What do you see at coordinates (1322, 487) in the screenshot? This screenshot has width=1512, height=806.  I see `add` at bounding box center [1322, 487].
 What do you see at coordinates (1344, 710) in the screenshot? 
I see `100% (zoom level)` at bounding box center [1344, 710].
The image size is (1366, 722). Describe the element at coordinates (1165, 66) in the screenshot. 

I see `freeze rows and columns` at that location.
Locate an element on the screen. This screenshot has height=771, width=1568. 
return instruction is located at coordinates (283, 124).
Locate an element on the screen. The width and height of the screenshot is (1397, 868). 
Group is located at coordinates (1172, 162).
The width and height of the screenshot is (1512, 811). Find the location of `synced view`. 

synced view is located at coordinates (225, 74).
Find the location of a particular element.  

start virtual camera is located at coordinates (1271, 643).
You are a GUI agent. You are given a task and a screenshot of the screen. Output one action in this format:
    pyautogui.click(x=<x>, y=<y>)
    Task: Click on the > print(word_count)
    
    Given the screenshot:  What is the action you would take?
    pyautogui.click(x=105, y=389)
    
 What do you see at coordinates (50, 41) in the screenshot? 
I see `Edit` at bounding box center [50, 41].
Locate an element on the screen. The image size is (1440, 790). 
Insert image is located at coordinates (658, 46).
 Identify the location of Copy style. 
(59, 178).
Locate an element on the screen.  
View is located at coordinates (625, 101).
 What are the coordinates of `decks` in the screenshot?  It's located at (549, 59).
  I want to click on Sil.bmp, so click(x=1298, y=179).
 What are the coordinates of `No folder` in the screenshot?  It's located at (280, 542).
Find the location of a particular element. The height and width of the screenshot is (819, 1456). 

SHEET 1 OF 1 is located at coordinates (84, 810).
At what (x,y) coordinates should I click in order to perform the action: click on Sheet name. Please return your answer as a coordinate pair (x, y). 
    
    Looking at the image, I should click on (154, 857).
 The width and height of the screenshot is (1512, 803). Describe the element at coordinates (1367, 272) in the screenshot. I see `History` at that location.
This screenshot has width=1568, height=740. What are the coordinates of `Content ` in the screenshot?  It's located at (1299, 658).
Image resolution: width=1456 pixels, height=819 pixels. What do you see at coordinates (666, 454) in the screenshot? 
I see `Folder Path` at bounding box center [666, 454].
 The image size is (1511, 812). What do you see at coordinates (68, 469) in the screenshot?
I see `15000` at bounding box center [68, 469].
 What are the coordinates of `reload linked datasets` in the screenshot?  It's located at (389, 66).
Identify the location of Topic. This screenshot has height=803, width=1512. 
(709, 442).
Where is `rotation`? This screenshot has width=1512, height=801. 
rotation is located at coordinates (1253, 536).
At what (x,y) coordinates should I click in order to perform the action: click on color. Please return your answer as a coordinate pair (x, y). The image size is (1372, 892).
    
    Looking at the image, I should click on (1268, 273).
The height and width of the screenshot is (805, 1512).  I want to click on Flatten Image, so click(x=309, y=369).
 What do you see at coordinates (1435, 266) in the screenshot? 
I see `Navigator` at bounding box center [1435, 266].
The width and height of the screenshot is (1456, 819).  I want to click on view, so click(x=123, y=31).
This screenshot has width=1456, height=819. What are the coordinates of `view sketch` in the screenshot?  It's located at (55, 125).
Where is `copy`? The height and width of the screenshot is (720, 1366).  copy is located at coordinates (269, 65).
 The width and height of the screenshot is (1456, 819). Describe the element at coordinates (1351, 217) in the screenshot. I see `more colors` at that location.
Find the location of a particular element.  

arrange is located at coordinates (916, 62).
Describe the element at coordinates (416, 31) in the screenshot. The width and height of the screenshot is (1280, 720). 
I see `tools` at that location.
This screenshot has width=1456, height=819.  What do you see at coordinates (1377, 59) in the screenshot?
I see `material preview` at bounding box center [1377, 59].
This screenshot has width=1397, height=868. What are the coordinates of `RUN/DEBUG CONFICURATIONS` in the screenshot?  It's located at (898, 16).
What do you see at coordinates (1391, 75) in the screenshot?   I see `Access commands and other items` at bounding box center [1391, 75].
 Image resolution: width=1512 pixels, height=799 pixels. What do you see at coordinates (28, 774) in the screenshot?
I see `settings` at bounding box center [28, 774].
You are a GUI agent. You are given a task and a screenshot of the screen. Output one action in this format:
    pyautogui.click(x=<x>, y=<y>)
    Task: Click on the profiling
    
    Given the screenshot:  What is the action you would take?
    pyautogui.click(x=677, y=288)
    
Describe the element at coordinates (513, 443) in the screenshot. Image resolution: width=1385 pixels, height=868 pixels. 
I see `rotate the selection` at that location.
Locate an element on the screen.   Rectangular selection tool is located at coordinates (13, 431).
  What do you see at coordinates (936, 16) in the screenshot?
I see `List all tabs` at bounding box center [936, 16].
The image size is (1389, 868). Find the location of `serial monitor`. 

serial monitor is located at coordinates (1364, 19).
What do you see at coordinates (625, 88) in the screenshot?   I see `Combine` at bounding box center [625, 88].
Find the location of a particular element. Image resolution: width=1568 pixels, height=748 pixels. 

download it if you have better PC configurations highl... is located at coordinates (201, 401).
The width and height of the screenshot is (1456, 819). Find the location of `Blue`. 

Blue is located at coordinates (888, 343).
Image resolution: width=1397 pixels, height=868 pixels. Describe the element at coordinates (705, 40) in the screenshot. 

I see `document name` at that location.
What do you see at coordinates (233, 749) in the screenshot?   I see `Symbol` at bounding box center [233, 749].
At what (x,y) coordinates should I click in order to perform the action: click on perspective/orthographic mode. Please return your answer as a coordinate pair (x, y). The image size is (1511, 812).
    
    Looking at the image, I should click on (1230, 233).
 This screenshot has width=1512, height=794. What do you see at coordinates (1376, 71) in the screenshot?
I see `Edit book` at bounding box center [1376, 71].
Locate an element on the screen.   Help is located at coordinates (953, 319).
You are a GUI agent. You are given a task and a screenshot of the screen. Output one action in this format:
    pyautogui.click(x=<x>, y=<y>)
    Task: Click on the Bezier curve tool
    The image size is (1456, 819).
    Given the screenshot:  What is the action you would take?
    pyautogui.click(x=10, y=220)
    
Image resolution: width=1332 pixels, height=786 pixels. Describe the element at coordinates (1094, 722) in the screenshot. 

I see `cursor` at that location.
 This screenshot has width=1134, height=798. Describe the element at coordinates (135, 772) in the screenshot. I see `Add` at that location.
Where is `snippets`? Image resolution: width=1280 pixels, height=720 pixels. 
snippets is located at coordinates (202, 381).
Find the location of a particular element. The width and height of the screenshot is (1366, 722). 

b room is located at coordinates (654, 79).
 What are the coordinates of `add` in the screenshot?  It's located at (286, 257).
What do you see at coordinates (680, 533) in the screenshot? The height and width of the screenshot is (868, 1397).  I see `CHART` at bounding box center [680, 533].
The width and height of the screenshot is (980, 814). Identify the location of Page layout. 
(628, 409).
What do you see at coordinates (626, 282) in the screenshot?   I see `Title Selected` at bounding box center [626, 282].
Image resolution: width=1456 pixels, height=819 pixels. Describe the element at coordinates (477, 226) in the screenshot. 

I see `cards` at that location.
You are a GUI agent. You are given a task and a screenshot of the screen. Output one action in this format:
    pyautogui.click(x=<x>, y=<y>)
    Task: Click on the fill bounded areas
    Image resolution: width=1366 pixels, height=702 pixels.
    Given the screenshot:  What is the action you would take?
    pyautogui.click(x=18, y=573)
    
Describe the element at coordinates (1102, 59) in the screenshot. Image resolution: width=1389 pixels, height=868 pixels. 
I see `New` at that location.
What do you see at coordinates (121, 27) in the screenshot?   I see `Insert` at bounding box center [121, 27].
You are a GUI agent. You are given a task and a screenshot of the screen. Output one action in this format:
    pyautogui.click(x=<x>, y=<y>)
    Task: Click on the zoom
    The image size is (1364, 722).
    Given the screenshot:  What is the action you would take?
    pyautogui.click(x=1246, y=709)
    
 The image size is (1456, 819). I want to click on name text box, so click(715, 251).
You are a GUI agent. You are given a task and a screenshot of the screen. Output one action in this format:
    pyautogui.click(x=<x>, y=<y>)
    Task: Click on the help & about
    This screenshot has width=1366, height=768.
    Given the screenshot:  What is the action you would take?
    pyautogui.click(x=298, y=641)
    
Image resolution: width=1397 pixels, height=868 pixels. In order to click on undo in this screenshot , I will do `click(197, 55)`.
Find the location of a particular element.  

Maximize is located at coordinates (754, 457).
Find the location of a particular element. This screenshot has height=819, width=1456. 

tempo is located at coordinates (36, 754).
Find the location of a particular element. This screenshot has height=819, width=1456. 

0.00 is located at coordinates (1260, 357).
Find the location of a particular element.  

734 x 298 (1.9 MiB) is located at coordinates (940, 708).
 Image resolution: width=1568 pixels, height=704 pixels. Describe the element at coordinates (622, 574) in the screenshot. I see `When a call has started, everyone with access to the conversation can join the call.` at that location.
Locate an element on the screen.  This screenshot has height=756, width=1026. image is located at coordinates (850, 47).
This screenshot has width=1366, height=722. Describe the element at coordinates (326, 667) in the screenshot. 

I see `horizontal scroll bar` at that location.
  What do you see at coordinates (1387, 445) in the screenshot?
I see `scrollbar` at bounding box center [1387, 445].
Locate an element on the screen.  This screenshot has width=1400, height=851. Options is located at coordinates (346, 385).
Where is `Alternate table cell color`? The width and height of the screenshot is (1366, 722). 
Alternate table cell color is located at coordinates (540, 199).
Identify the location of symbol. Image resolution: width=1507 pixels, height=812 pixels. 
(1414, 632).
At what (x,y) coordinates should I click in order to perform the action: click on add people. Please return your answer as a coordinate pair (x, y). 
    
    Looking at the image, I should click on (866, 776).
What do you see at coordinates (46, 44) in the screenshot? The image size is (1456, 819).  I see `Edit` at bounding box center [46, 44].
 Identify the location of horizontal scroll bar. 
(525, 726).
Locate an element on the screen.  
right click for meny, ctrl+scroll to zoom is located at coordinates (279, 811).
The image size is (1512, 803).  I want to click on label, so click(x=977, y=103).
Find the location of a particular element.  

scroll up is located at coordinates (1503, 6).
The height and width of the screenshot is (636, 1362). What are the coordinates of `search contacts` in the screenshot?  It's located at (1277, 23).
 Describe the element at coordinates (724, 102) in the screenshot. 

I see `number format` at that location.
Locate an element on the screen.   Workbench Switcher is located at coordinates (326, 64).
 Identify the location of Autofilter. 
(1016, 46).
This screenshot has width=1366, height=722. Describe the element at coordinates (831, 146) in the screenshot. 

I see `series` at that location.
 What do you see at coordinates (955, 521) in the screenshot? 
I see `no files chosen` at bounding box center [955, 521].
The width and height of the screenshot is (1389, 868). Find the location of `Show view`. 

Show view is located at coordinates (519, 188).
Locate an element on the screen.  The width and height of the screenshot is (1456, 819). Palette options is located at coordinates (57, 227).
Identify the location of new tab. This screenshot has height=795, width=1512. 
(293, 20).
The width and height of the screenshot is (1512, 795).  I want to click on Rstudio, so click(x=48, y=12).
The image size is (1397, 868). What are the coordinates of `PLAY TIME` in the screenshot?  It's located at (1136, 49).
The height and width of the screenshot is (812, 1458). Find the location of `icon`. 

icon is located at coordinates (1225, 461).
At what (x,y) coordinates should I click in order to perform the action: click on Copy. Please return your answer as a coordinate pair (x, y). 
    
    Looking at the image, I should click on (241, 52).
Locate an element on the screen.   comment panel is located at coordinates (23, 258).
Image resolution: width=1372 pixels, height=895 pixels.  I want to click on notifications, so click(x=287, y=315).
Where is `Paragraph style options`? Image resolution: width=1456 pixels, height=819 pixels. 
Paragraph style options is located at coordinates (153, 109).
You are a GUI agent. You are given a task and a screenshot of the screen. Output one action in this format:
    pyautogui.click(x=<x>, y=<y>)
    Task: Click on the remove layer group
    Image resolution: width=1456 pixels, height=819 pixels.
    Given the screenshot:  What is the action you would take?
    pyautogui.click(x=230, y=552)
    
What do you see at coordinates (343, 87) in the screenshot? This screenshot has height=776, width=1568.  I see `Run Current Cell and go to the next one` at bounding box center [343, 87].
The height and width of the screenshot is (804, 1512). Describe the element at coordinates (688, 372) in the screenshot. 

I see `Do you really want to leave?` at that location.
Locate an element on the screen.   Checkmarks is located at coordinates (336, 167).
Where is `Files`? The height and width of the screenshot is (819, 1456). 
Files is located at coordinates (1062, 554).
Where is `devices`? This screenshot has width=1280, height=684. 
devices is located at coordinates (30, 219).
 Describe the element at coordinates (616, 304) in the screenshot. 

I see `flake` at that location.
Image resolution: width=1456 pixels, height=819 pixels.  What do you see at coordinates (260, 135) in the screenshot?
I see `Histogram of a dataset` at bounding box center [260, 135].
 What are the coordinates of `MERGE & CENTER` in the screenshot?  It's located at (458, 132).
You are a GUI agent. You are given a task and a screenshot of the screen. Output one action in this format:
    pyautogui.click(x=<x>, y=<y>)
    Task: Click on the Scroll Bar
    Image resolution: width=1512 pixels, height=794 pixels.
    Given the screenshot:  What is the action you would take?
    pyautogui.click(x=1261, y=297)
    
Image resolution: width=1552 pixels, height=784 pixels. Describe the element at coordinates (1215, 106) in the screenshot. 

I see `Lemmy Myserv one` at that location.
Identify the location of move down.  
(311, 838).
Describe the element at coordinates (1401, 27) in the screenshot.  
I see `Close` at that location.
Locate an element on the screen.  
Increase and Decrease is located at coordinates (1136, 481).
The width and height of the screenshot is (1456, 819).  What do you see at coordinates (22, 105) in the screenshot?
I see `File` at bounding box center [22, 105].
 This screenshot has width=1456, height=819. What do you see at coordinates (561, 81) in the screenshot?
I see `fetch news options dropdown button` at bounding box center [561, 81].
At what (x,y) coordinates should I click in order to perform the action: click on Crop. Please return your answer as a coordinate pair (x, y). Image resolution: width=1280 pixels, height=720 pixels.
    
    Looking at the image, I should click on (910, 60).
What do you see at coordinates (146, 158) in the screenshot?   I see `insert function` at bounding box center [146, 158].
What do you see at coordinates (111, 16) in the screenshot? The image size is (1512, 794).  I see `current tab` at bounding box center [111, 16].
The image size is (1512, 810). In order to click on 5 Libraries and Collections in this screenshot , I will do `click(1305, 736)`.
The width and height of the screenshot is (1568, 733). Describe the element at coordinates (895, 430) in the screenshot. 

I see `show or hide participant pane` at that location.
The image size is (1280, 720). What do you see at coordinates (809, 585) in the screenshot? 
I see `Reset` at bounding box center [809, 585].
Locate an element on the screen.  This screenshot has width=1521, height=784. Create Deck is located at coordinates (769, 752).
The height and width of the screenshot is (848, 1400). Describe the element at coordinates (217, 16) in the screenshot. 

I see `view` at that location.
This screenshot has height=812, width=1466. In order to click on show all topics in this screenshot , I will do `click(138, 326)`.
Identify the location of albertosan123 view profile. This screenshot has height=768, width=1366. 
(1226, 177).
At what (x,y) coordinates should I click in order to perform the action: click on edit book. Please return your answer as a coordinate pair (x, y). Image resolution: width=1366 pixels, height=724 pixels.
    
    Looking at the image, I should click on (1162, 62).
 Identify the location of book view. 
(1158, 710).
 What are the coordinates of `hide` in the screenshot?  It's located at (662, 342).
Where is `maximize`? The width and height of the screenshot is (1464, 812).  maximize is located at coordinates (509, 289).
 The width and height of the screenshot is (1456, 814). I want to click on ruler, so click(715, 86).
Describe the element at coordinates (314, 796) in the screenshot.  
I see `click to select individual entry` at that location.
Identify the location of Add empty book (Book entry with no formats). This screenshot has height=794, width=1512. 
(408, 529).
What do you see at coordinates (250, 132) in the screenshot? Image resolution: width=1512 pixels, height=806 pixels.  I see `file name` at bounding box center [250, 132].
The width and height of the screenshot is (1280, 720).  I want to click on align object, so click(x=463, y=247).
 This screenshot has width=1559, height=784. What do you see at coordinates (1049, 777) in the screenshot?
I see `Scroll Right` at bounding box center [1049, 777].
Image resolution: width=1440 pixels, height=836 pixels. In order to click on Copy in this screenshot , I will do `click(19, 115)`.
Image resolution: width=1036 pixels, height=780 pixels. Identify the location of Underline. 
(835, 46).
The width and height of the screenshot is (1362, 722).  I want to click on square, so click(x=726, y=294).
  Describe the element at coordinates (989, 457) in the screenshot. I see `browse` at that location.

· · ·

OPDRACHT
Kun je het stuk vanaf de regel met "y). Image resolution: width=1280 pixels, height=720 pixels." tot en met de regel met "This screenshot has height=812, width=1466." ongewijzigd overnemen?

ANTWOORD
At what (x,y) coordinates should I click in order to perform the action: click on Crop. Please return your answer as a coordinate pair (x, y). Image resolution: width=1280 pixels, height=720 pixels.
    
    Looking at the image, I should click on (910, 60).
What do you see at coordinates (146, 158) in the screenshot?   I see `insert function` at bounding box center [146, 158].
What do you see at coordinates (111, 16) in the screenshot? The image size is (1512, 794).  I see `current tab` at bounding box center [111, 16].
The image size is (1512, 810). In order to click on 5 Libraries and Collections in this screenshot , I will do `click(1305, 736)`.
The width and height of the screenshot is (1568, 733). Describe the element at coordinates (895, 430) in the screenshot. 

I see `show or hide participant pane` at that location.
The image size is (1280, 720). What do you see at coordinates (809, 585) in the screenshot? 
I see `Reset` at bounding box center [809, 585].
Locate an element on the screen.  This screenshot has width=1521, height=784. Create Deck is located at coordinates (769, 752).
The height and width of the screenshot is (848, 1400). Describe the element at coordinates (217, 16) in the screenshot. 

I see `view` at that location.
This screenshot has height=812, width=1466. In order to click on show all topics in this screenshot , I will do `click(138, 326)`.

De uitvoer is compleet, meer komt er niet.